A red rain phenomenon occurred in Kerala, India starting from 25th July 2001, in which the rainwater appeared coloured in various localized places that are spread over a few hundred kilometers in Kerala. Maximum cases were reported during the first 10 days and isolated cases were found to occur for about 2 months. The striking red colouration of the rainwater was found to be due to the suspension of microscopic red particles having the appearance of biological cells. These particles have no similarity with usual desert dust. An estimated minimum quantity of 50,000 kg of red particles has fallen from the sky through red rain. An analysis of this strange phenomenon further shows that the conventional atmospheric transport processes like dust storms etc. cannot explain this phenomenon. The electron microscopic study of the red particles shows fine cell structure indicating their biological cell like nature. EDAX analysis shows that the major elements present in these cell like particles are carbon and oxygen. Strangely, a test for DNA using Ethidium Bromide dye fluorescence technique indicates absence of DNA in these cells. In the context of a suspected link between a meteor airburst event and the red rain, the possibility for the extraterrestrial origin of these particles from cometary fragments is discussed.

I know that Charles Fort is not forgotten, because Wikipedia, as usual, has an excellent article on him. I first encountered him via his great work Lo!, originally published in 1931. He had been a journalist of sorts and an almost entirely unpublished novelist, but his fame rests on the results of his spending the last 30-odd years of his life in the British Museum and the New York Public Library, collecting odd reports from newspapers and journals. These reports were of such things as a shower of frogs in Nevada; a shower of eels in Alabama; a rain of brown worms in Indiana and, ten days later, a rain of red worms in Massachusetts; a shower of snails in Cornwall; a rain of blood California; deluges of nails in Texas and of periwinkles in Worcester. And so forth.

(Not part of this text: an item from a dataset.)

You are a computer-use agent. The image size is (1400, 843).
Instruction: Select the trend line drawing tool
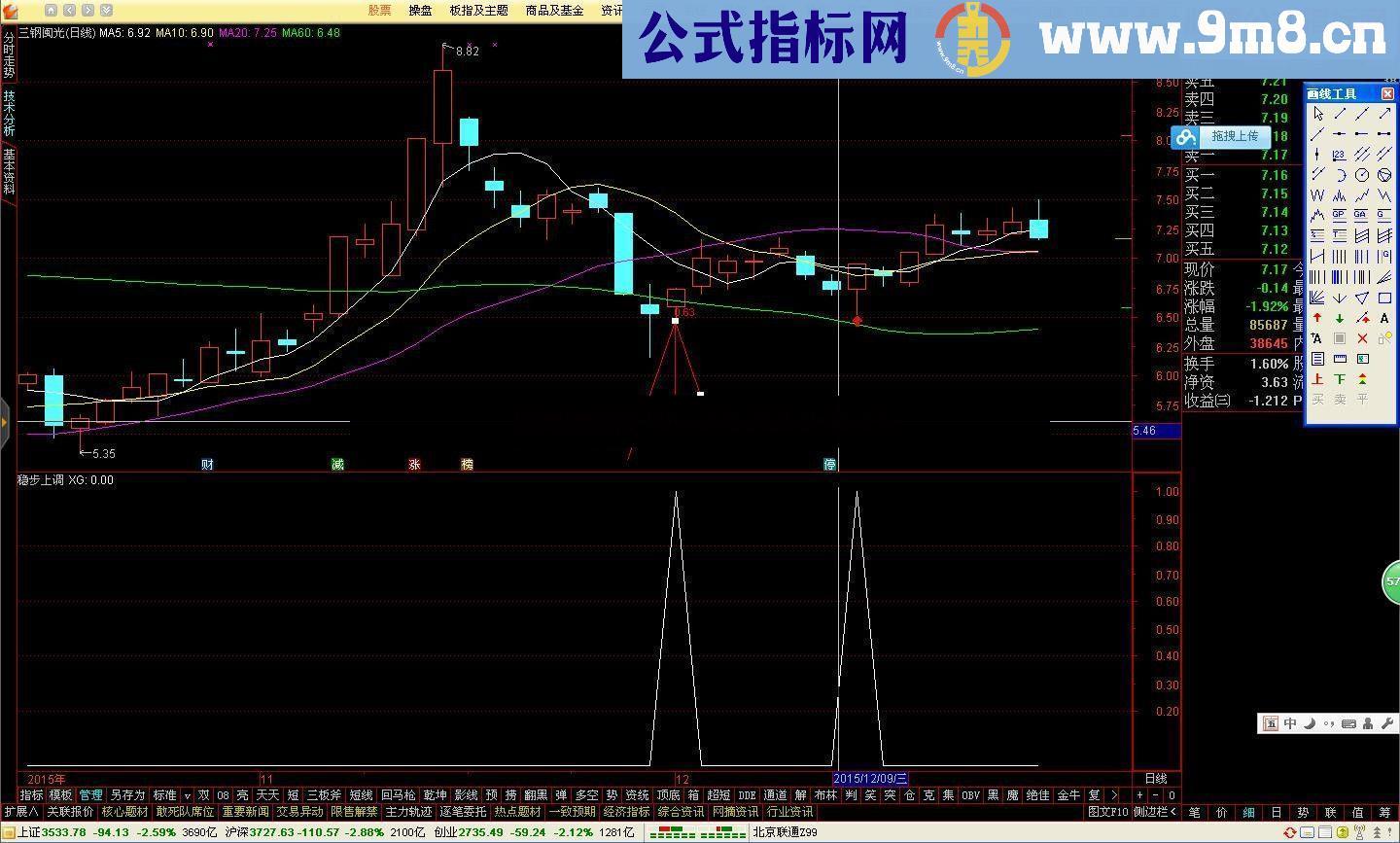(1339, 115)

Fort seemed to be having fun, irritating what he felt were the humorless and dogmatic priests of science with his casual attitude toward verification and the outlandishness of his hypotheses. For example, he suggested that rains of toads and such came from a vast “Sargasso Sea of space.” Not surprisingly, alas, he gained adherents, like Ben Hecht, Theodore Dreiser, and Tiffany Thayer. Thayer (also a novelist) formed the Fortean Society so that, after Fort’s death, his fans could become the same kind of earnest, humorless drones that he’d lampooned. One of the Fortean Society’s better known members was Kenneth Arnold. Remember? 1947? Flying ‘saucers’?

So red rain is pretty much worth a footnote in Fort’s book. In fact, it may well have been. At least, William Corliss, who has carried on the Fortean project, notes a report of a red rain in Naples, Italy, that occurred in 1818. (Sorry, his 1974 book Strange Phenomena is out of print.)

The original reports of the Kerala red rain appeared mostly in the Indian press, although the BBC carried one story. Interestingly, the BBC reported that rains of other colors (green, yellow, brown, black) followed the red rains. The Centre for Earth Science Studies (CESS) at Thiruvananthapuram first suggested that a bolide (a meteor exploding in the upper atmosphere) triggered the rain. Then, after analyzing samples of the rainwater, they reported that a filtered precipitate showed various elements — including carbon, silicon, calcium, magnesium, aluminum, iron, sodium and potassium, as well as significant traces (in parts per million) of phosphorus, titanium, chromium, manganese, copper and nickel – and more surprisingly, a red-colored cell structure that they tentatively identified as spores of some species of fungus.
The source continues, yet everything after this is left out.